EXERCISE BRIEF. Rewrite the data below, swapping "icon" for "symbol" everywhere it appears and leaving every other character as it is.

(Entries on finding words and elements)
########

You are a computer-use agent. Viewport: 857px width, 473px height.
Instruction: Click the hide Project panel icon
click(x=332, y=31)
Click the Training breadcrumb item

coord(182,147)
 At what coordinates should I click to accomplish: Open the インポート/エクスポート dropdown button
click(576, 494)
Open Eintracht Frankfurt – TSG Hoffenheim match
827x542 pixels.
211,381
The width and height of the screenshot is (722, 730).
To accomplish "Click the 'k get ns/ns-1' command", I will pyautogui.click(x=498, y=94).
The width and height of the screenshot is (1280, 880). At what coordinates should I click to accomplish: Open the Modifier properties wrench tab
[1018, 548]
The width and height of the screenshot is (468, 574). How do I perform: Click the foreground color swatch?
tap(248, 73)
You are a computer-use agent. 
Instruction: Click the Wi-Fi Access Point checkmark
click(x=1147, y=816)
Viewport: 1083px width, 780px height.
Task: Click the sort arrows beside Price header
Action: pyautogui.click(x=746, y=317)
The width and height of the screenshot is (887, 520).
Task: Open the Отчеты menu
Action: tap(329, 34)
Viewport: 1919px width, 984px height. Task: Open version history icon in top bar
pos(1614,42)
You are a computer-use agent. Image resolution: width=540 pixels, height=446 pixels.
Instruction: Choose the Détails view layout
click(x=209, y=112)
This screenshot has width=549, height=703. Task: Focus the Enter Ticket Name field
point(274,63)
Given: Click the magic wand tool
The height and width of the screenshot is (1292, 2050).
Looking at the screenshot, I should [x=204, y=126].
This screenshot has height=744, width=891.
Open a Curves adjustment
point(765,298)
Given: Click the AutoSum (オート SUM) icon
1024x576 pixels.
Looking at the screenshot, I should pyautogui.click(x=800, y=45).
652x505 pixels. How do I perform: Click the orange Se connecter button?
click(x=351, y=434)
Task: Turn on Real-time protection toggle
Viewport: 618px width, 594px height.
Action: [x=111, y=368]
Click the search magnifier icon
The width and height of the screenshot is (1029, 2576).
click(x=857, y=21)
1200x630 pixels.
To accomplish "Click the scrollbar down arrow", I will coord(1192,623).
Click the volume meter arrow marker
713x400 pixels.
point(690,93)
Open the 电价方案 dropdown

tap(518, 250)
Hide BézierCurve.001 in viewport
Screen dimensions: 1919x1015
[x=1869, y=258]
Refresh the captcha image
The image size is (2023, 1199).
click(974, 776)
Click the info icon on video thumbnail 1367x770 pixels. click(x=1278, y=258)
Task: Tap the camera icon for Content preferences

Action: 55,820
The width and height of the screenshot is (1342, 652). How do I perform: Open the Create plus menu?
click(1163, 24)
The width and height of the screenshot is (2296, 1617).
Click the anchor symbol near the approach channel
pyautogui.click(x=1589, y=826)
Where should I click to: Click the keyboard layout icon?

########

RESULT FOR THIS EXERCISE.
You are a computer-use agent. Viewport: 857px width, 473px height.
Instruction: Click the hide Project panel symbol
click(x=332, y=31)
Click the Training breadcrumb item

coord(182,147)
 At what coordinates should I click to accomplish: Open the インポート/エクスポート dropdown button
click(576, 494)
Open Eintracht Frankfurt – TSG Hoffenheim match
827x542 pixels.
211,381
The width and height of the screenshot is (722, 730).
To accomplish "Click the 'k get ns/ns-1' command", I will pyautogui.click(x=498, y=94).
The width and height of the screenshot is (1280, 880). At what coordinates should I click to accomplish: Open the Modifier properties wrench tab
[1018, 548]
The width and height of the screenshot is (468, 574). How do I perform: Click the foreground color swatch?
tap(248, 73)
You are a computer-use agent. 
Instruction: Click the Wi-Fi Access Point checkmark
click(x=1147, y=816)
Viewport: 1083px width, 780px height.
Task: Click the sort arrows beside Price header
Action: pyautogui.click(x=746, y=317)
The width and height of the screenshot is (887, 520).
Task: Open the Отчеты menu
Action: tap(329, 34)
Viewport: 1919px width, 984px height. Task: Open version history symbol in top bar
pos(1614,42)
You are a computer-use agent. Image resolution: width=540 pixels, height=446 pixels.
Instruction: Choose the Détails view layout
click(x=209, y=112)
This screenshot has width=549, height=703. Task: Focus the Enter Ticket Name field
point(274,63)
Given: Click the magic wand tool
The height and width of the screenshot is (1292, 2050).
Looking at the screenshot, I should [x=204, y=126].
This screenshot has height=744, width=891.
Open a Curves adjustment
point(765,298)
Given: Click the AutoSum (オート SUM) symbol
1024x576 pixels.
Looking at the screenshot, I should pyautogui.click(x=800, y=45).
652x505 pixels. How do I perform: Click the orange Se connecter button?
click(x=351, y=434)
Task: Turn on Real-time protection toggle
Viewport: 618px width, 594px height.
Action: [x=111, y=368]
Click the search magnifier symbol
The width and height of the screenshot is (1029, 2576).
click(x=857, y=21)
1200x630 pixels.
To accomplish "Click the scrollbar down arrow", I will coord(1192,623).
Click the volume meter arrow marker
713x400 pixels.
point(690,93)
Open the 电价方案 dropdown

tap(518, 250)
Hide BézierCurve.001 in viewport
Screen dimensions: 1919x1015
[x=1869, y=258]
Refresh the captcha image
The image size is (2023, 1199).
click(974, 776)
Click the info symbol on video thumbnail 1367x770 pixels. click(x=1278, y=258)
Task: Tap the camera symbol for Content preferences

Action: 55,820
The width and height of the screenshot is (1342, 652). How do I perform: Open the Create plus menu?
click(1163, 24)
The width and height of the screenshot is (2296, 1617).
Click the anchor symbol near the approach channel
pyautogui.click(x=1589, y=826)
Where should I click to: Click the keyboard layout symbol?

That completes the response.